The High Court has confirmed in Banner Universal Motion Pictures Ltd v Endemol Shine Group Ltd & Anor  EWHC 2600 (Ch), that TV formats are potentially eligible for copyright protection, although on the facts the claim was dismissed by summary judgment. Nevertheless, this is an important decision which provides insight into an area which, until now, lacked constructive guidance.
The case involved Mr Banner, who developed a TV format called "Minute Winner" in 2003. Mr Banner held meetings with a Swedish TV production company (Friday TV) and discussed the idea for various game shows. Mr Banner argued that the meeting was confidential and mentioned Minute Winner, although Friday TV disputed this on both counts, highlighting that they had refused to sign any non-disclosure agreements in relation to the discussions.
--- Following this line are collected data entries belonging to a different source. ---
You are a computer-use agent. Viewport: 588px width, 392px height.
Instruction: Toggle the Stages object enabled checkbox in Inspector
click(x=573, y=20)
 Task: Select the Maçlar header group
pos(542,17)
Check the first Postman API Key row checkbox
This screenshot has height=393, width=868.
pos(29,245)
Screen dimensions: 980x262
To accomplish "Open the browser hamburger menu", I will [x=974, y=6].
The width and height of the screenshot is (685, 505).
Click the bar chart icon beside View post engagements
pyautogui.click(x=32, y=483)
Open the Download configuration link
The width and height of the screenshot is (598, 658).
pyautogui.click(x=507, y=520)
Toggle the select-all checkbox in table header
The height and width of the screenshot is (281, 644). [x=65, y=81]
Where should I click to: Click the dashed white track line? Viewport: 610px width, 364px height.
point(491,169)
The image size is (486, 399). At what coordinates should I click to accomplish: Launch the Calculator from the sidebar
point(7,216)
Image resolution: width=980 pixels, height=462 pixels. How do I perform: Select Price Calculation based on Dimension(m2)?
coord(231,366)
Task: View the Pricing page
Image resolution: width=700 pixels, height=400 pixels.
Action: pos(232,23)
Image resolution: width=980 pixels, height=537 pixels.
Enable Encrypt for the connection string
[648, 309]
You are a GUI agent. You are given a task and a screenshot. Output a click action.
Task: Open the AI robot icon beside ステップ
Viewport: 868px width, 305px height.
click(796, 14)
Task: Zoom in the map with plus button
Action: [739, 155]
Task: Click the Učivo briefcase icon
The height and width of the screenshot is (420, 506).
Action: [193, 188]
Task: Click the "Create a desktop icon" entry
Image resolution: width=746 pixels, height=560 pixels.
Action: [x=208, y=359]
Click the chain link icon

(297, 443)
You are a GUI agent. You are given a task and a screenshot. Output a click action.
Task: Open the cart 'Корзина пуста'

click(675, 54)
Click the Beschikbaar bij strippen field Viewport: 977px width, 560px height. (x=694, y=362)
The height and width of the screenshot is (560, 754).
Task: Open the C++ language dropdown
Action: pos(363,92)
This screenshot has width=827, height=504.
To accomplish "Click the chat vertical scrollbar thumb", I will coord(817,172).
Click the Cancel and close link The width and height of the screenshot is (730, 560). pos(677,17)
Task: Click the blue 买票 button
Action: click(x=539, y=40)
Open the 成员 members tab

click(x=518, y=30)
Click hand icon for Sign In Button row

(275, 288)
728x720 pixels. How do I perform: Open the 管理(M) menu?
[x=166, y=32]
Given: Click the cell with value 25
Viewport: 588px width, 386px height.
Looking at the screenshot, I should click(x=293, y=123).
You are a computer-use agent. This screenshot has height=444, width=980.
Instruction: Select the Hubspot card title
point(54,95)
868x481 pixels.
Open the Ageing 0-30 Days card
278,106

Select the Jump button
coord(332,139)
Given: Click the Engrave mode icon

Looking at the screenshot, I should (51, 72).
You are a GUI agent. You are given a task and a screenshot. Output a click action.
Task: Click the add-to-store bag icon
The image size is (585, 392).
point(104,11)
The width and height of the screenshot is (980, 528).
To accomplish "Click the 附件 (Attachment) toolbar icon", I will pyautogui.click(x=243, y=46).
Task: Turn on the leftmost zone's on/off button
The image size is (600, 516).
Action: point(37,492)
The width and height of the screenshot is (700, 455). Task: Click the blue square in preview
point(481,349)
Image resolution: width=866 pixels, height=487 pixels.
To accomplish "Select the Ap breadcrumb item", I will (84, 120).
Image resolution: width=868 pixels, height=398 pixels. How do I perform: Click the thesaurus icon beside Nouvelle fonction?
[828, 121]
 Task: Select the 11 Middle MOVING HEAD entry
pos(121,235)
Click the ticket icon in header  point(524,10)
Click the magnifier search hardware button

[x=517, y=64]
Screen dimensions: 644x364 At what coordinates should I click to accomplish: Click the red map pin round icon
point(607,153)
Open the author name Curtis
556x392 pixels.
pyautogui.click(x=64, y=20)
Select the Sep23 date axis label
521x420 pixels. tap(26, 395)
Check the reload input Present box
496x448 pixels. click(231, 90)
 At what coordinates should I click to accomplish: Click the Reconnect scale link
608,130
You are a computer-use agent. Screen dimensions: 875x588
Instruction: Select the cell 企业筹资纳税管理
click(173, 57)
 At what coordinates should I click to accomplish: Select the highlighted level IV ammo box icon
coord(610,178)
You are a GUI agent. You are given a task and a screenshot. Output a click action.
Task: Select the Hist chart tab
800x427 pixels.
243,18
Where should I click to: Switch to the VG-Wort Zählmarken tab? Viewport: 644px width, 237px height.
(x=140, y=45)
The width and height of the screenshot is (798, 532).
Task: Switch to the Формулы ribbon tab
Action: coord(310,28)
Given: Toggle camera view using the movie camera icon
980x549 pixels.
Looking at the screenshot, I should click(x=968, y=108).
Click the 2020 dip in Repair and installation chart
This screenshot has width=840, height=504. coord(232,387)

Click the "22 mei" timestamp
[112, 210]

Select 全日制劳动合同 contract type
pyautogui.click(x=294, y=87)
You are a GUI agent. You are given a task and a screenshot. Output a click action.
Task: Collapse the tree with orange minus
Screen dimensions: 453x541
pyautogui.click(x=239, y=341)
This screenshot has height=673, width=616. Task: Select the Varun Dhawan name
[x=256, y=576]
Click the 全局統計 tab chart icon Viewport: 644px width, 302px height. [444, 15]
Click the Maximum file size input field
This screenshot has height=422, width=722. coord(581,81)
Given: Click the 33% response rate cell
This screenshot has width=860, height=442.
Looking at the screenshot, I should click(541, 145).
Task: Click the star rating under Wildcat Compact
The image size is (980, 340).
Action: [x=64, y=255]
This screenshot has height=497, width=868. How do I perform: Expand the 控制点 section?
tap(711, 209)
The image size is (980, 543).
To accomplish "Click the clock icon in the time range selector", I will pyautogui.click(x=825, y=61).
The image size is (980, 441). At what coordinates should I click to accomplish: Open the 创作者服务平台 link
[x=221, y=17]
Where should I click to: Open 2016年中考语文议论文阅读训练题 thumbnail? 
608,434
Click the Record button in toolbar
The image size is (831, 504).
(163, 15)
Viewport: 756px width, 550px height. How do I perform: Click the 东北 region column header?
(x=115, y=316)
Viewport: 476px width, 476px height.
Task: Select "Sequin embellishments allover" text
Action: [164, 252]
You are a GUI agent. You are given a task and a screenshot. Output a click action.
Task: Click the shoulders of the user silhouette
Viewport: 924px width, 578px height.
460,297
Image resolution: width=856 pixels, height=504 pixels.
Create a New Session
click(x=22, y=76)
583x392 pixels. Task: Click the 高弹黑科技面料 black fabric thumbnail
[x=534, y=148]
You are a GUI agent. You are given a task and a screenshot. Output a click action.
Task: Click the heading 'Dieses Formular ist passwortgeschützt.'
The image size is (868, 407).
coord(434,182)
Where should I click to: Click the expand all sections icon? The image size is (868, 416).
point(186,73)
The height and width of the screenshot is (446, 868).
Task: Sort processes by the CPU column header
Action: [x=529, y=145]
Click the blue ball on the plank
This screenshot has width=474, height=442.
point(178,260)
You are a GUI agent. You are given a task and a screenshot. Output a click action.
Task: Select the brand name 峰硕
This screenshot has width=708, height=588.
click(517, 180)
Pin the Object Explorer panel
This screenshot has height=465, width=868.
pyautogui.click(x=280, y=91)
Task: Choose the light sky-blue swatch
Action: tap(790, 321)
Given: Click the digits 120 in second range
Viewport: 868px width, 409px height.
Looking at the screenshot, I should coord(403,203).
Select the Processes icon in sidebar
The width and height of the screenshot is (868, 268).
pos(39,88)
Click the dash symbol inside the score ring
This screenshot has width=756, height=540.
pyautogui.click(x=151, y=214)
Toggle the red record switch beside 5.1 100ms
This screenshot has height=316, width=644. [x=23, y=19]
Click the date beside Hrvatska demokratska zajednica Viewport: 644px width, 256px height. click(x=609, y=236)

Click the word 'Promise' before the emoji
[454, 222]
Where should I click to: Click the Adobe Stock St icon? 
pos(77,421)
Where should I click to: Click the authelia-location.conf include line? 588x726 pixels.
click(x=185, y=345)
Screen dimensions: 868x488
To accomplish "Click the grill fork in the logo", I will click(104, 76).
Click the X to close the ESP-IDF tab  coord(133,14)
Following the meeting, Mr Banner sent an email which included a synopsis of Minute Winner.
In 2009, Friday TV licenced the format for a gameshow called "Minute to Win It", which was produced around the globe. In 2012, Mr Banner took action in Sweden under the Swedish Trade Secrets Act in relation to trade mark, title protection and copyright infringement. These actions failed, with the Swedish Court noting that the synopsis was only a simple core idea.
In 2016, proceedings were issued in the UK in relation to copyright infringement, breach of confidence and passing off, with the claimant being a company incorporated by Mr Banner and the assignee of the rights in Minute Winner.
A dramatic work?
The judgment dismissed all of the claimant's case, on the basis that the claimant did not hold the necessary goodwill for a claim of passing off. Further, the lack of specifics and originality in the Minute Winner synopsis together with the previous Swedish decision destroyed any claim for copyright or breach of confidence.
However, whilst the claimant was not successful, the judgement includes helpful commentary on TV formats generally and whether they may be considered a dramatic work under the Copyright Designs and Patents Act 1988. The term "dramatic work" is not defined, however in Norowzian v Arks Ltd (No 2) its ordinary meaning was described as “a work of action, with or without words or music, which is capable of being performed before an audience."
Whilst the Minute Winner synopsis was not held to benefit from copyright protection, the court held that it would be possible for a TV format to constitute a dramatic work if it was sufficiently described, distinctive and capable of being reproduced in a recognisable or repeatable structure. Helpfully, Snowden J confirmed that this was the case even if each episode had elements of spontaneity and sections which changed.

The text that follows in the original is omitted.